These ’90s movies still stick with Millennials to this day.
Being a Millennial in the late ’90s was a whirlwind of emotions. Limited Internet access and no mobile phones made navigating high school a very different experience from today’s norms. If you wanted to make plans, you’d have to call a friend’s house and probably talk to their parents first. Relationship dynamics played out in real time instead of being broadcast over social media. But that doesn’t mean it was any less intense.
Notes passed via random kids in class were the closest thing to social media. Rumors spread through whispers and in gossip columns of school newspapers. Popular kids ruled the school, and everyone else faded into the background. Whether you lived it or would like to know what it was like, there are several movies that capture the ’90s teenage experience. There’s a story about a prom bet, a tale of unrequited love, a jealousy scheme gone wrong, and a film about a cynical girl who falls for a bad boy.
She’s All That focuses on the high school social hierarchy. The story begins when Zack Siler (Freddie Prinze Jr.) finds out that his girlfriend cheated on him with a Reality TV star. He brushes off their breakup, claiming that he can make any girl in the school popular just by dating her. When his friend Dean (Paul Walker) disagrees, they make a bet in which Zack has to turn a random girl from school into the prom queen in just six weeks. Unsuspecting art student Laney Boggs is chosen for the bet.
Zack gets to work by trying to be friends with Laney (Rachael Leigh Cook). She initially brushes him off until he asks for help with art class. Laney does her best to ignore his charms. But Zack uses (what starts out as) fake sincerity to win her and her family over. He even gets his sister to give Laney a makeover, which brings out her natural beauty and helps with her shyness. Things get complicated when Zack really starts to fall for Laney, which upsets Dean and makes his ex-girlfriend super jealous.
Can’t Hardly Wait places the time-old tale of unrequited love in a high school setting. The story chronicles the events of a graduation party where Preston Meyers plans to tell his secret crush, Amanda Beckett, how he feels about her. Amanda, who is newly single after being dumped by her boyfriend, wanders around the party alone while fending off various male suitors. Over the course of the evening, their advances slowly start to agitate her.
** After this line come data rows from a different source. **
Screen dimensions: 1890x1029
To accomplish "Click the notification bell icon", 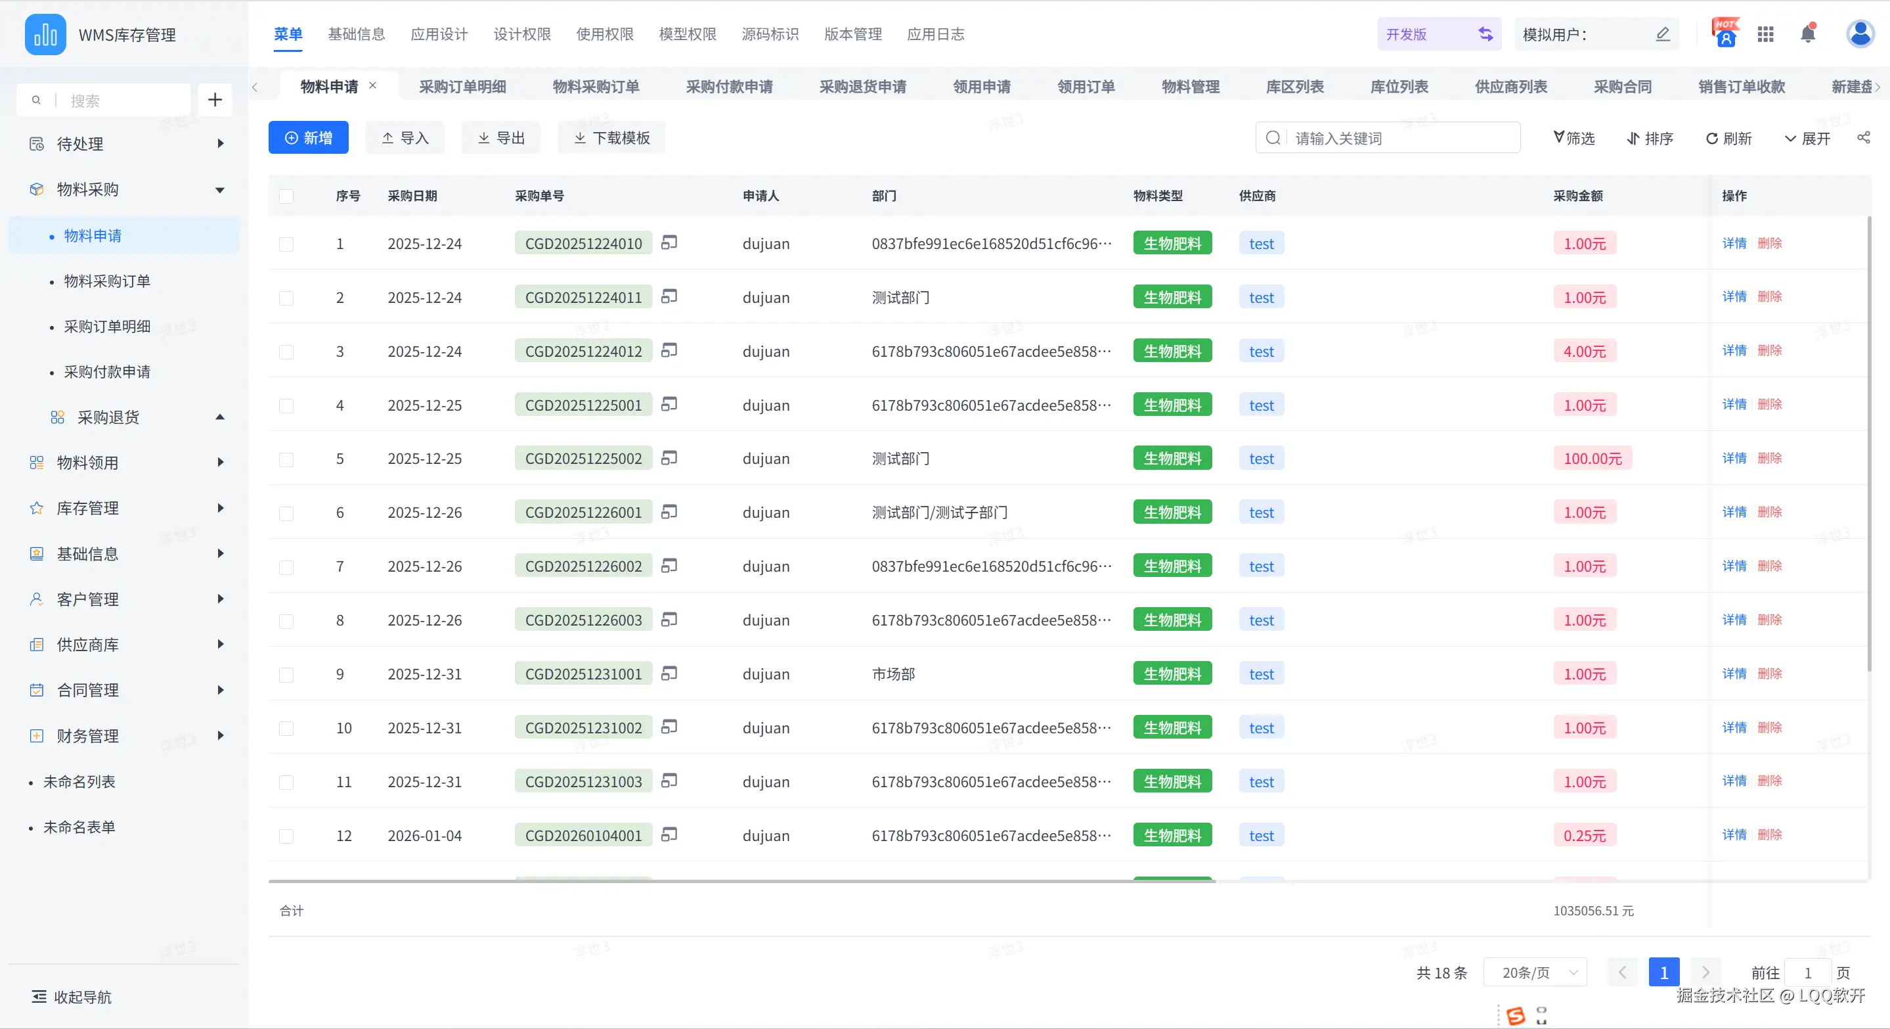I will tap(1808, 34).
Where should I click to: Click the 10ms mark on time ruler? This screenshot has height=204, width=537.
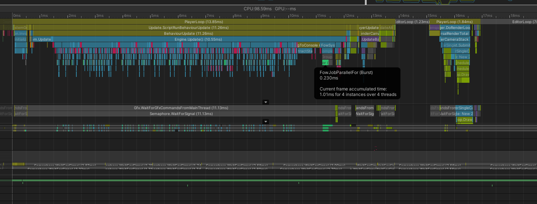point(294,16)
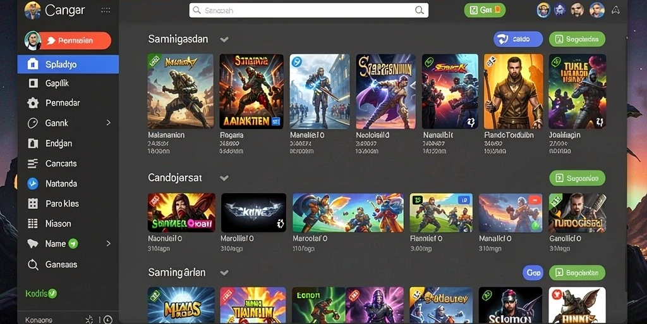Open the Permadar gear icon
Image resolution: width=647 pixels, height=324 pixels.
click(33, 103)
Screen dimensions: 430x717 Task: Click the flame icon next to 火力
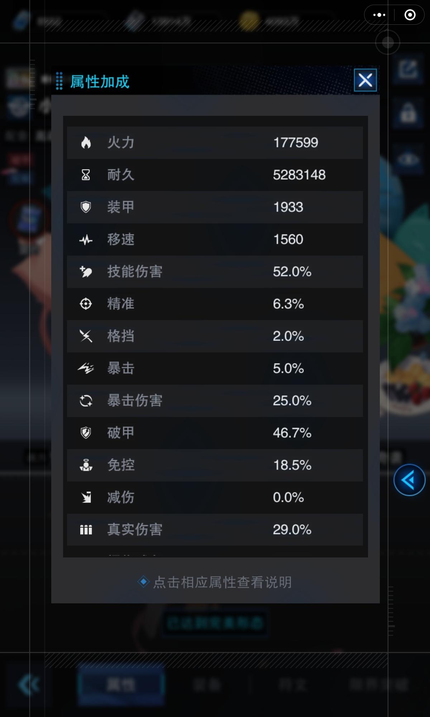86,143
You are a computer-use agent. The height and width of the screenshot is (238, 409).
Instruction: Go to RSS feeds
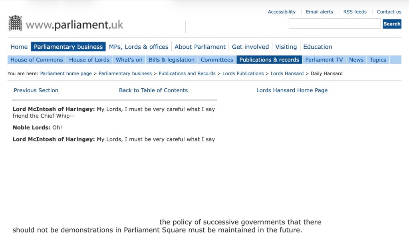coord(355,12)
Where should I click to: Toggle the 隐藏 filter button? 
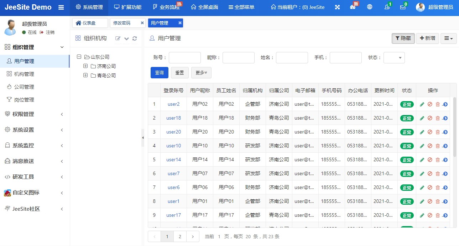coord(403,38)
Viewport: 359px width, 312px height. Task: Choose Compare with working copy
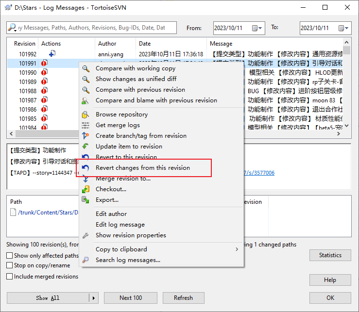tap(136, 68)
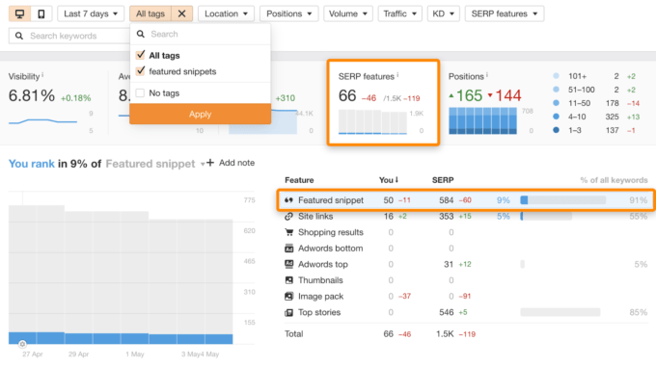Click the chart settings gear marker
This screenshot has height=367, width=656.
[x=22, y=344]

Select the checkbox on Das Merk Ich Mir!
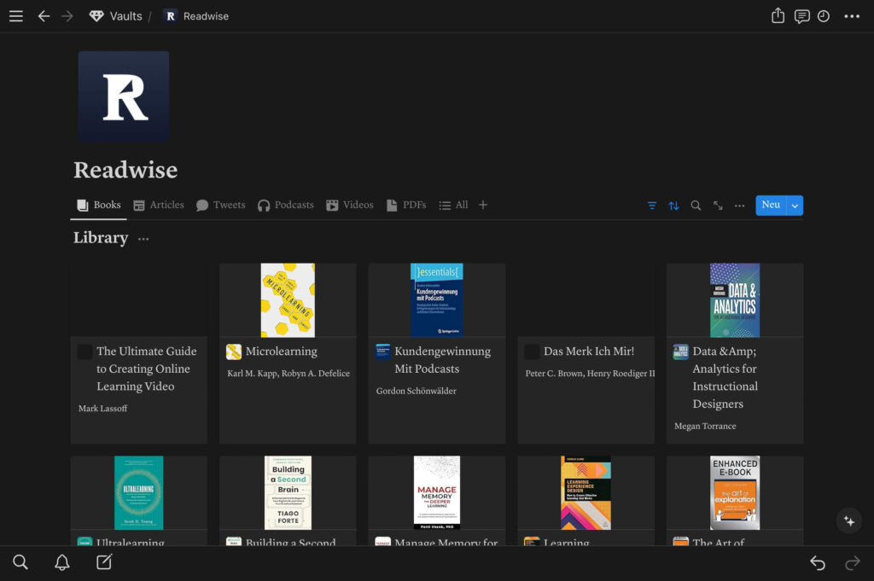tap(533, 351)
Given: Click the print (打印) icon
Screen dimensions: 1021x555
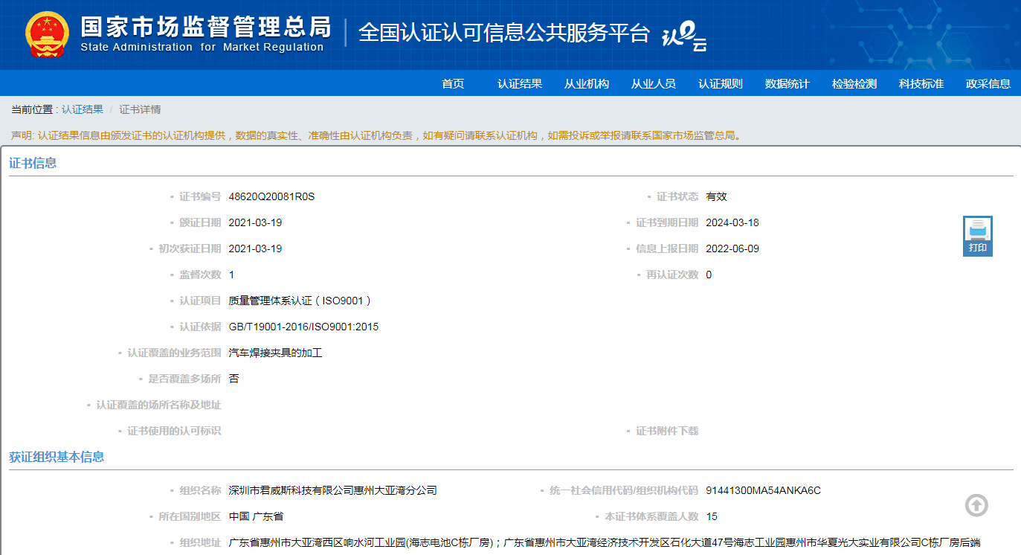Looking at the screenshot, I should 977,236.
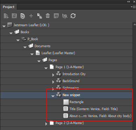Click the duplicate/copy items toolbar icon
136x130 pixels.
click(x=40, y=16)
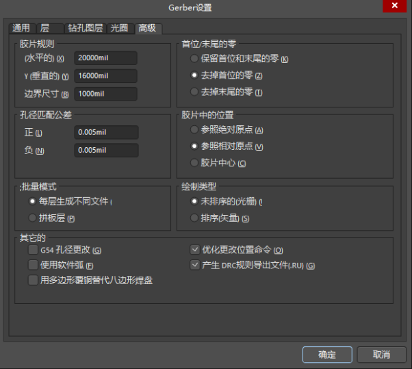The height and width of the screenshot is (369, 412).
Task: Click the 确定 button
Action: tap(327, 355)
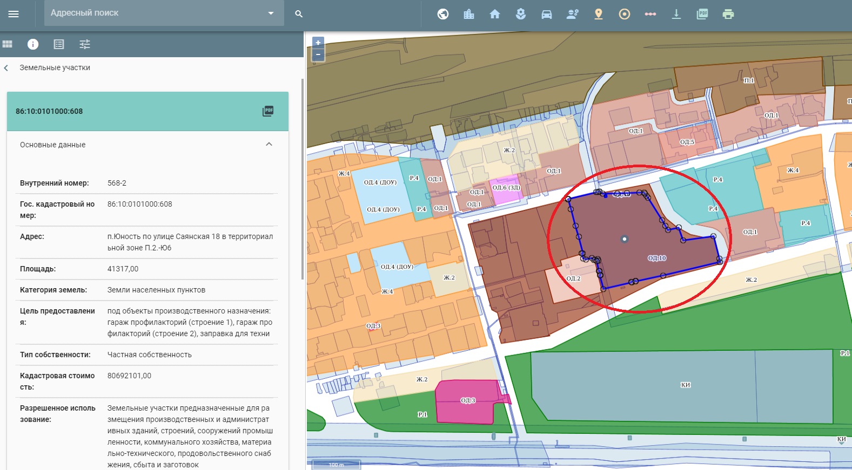The width and height of the screenshot is (852, 470).
Task: Zoom in the map with the plus button
Action: pos(318,43)
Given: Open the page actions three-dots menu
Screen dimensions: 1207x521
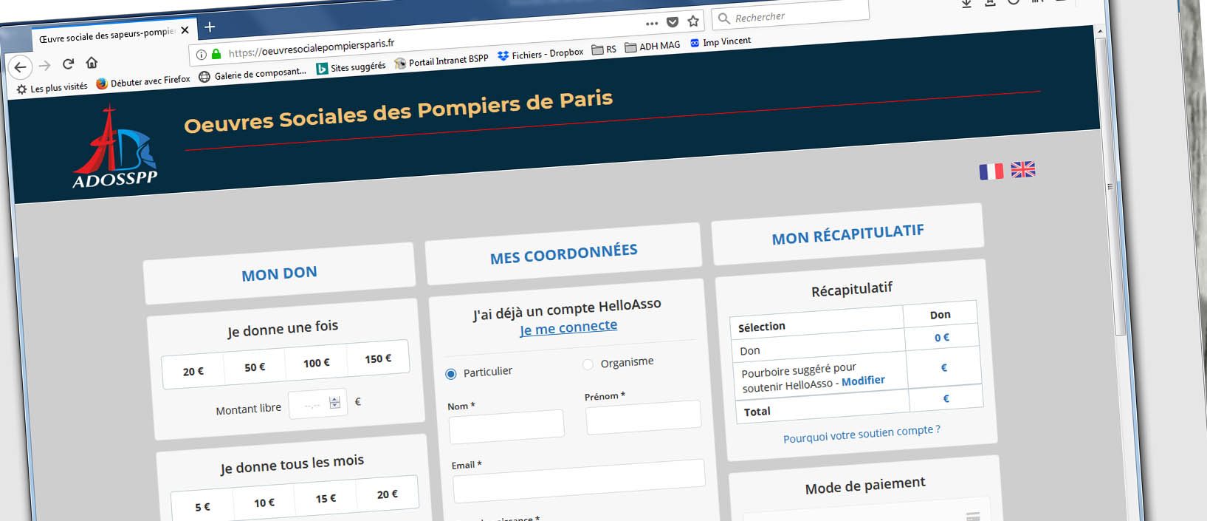Looking at the screenshot, I should point(651,23).
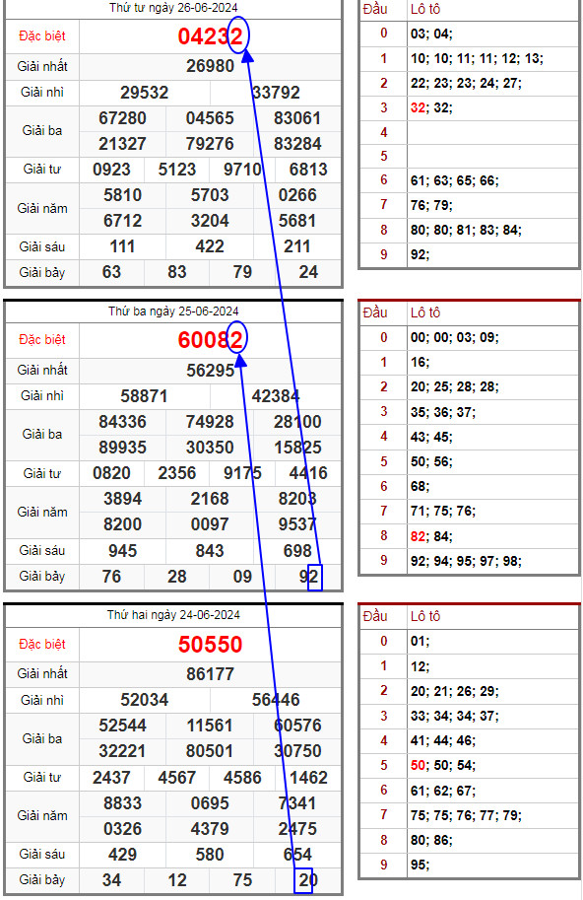Screen dimensions: 583x900
Task: Select the number 29532 in Giải nhì
Action: (x=145, y=93)
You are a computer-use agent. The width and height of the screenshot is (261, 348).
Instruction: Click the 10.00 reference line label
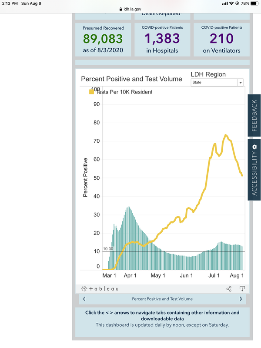[x=108, y=249]
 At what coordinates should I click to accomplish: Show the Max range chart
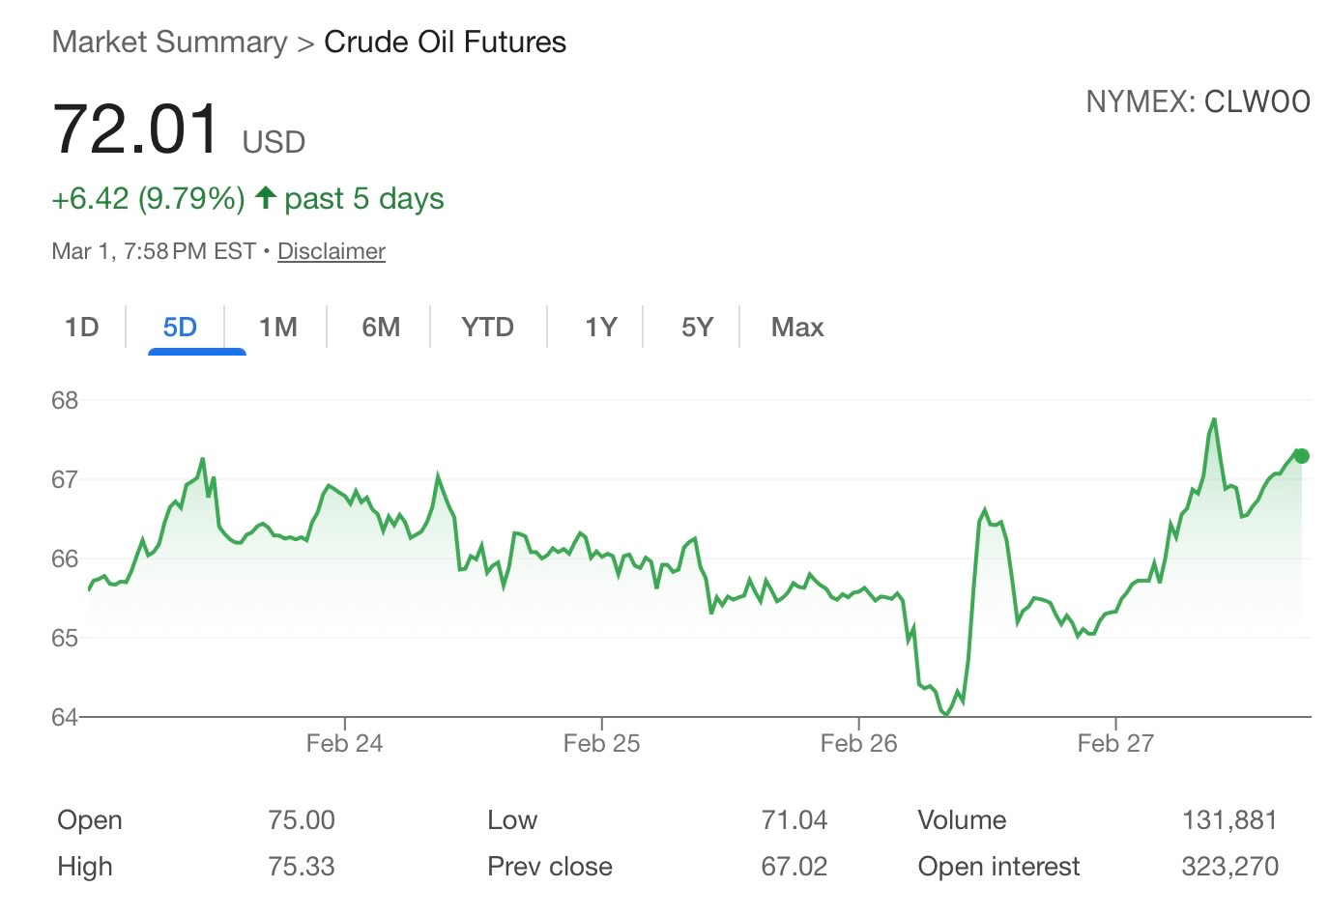(x=797, y=328)
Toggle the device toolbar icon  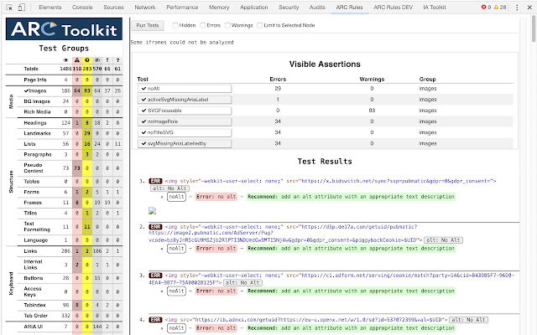22,6
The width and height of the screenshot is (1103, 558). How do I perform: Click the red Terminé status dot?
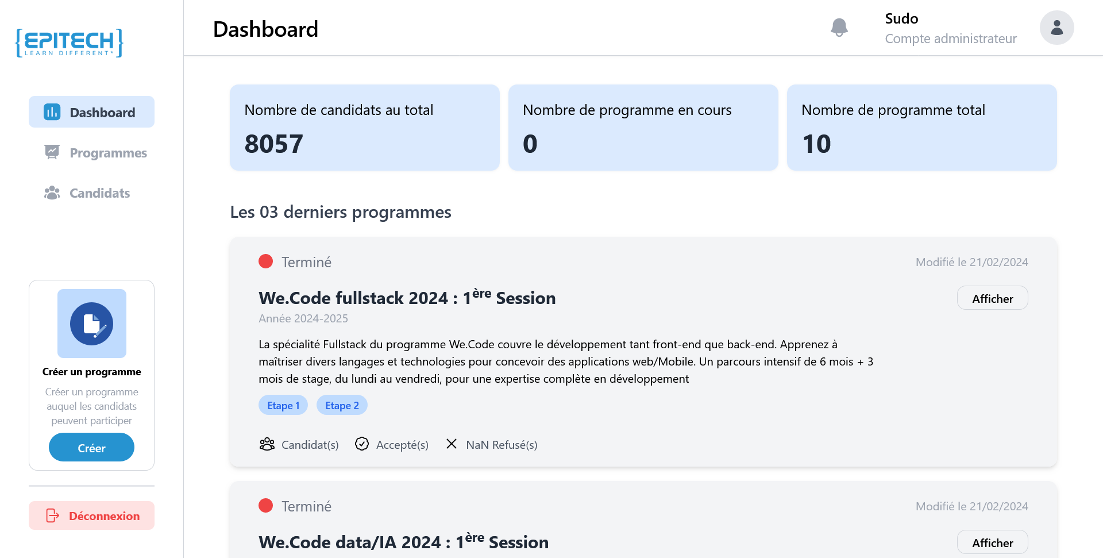pos(266,261)
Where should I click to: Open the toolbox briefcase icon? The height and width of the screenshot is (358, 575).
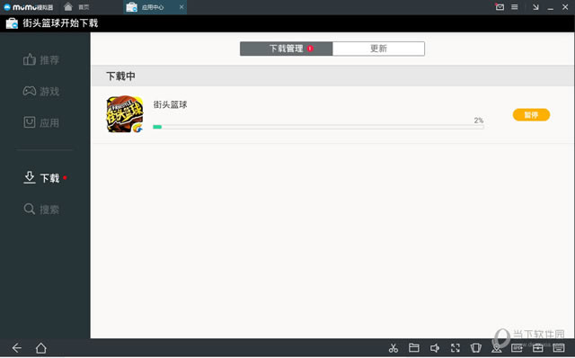coord(537,348)
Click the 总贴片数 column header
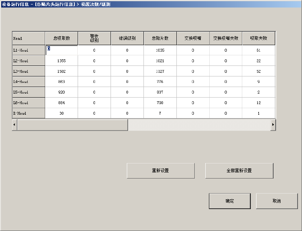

Meanwhile, Preston (Ethan Embry) spends most of the night working up the courage to give Amanda (Jennifer Love Hewitt) a letter in which he explains why they would be the perfect couple. Due to several distractions, he loses the letter, and it eventually ends up in Amanda’s hands. Moved by the words, she decides to find Preston even though she has no idea who he is or what he looks like. When they finally meet, things don’t go the way Preston had hoped.
While the Shakespeare play on which 10 Things About You is based is very misogynistic, the film is pretty harmless. The story focuses on Katrina (Julia Stiles) and Bianca Stratford (Larisa Oleynik), who are constantly at odds with their overprotective father, Walter. Each sister has aspirations that their dad disapproves of. Kat wants to go to college in New York, and Bianca wants to date. Frustrated by his daughters, Walter gives in and says Bianca can only date if Kat does.
Knowing that Kat’s standoffish personality will make dating difficult, Bianca and her friends decide to pay bad boy Patrick Verona (Heath Ledger) to date her. Patrick does his best to win Kat over, and his charm eventually works. But when Patrick asks her to the prom, knowing that she doesn’t believe in the tradition, she becomes suspicious. Everything falls apart at the prom when Bianca and her date get into a fight, leaving Kat caught in the middle of the drama.
Drive Me Crazy is a story about finding love where you’d least expect. Like most teen movies of the ’90s, it begins when the popular Nicole Maris (Melissa Joan Hart) decides to team up with rebel Chase Hammond (Adrian Grenier), to make their respective crushes jealous. The pairing isn’t too random since Nicole and Chase live next door to each other and used to be childhood friends. But they eventually drifted apart after Chase went through a family tragedy and their interests changed.
Despite some initial hiccups in their scheme, which includes a clause that allows either of them to ditch at any time, plan goes really well. However, things are never straightforward when feelings are faked. The arrangement starts to get messy when their friends get involved, with Chase accusing Nicole of being selfish. Friendships are tested, and real feelings are exposed when the pair finally gets what they want.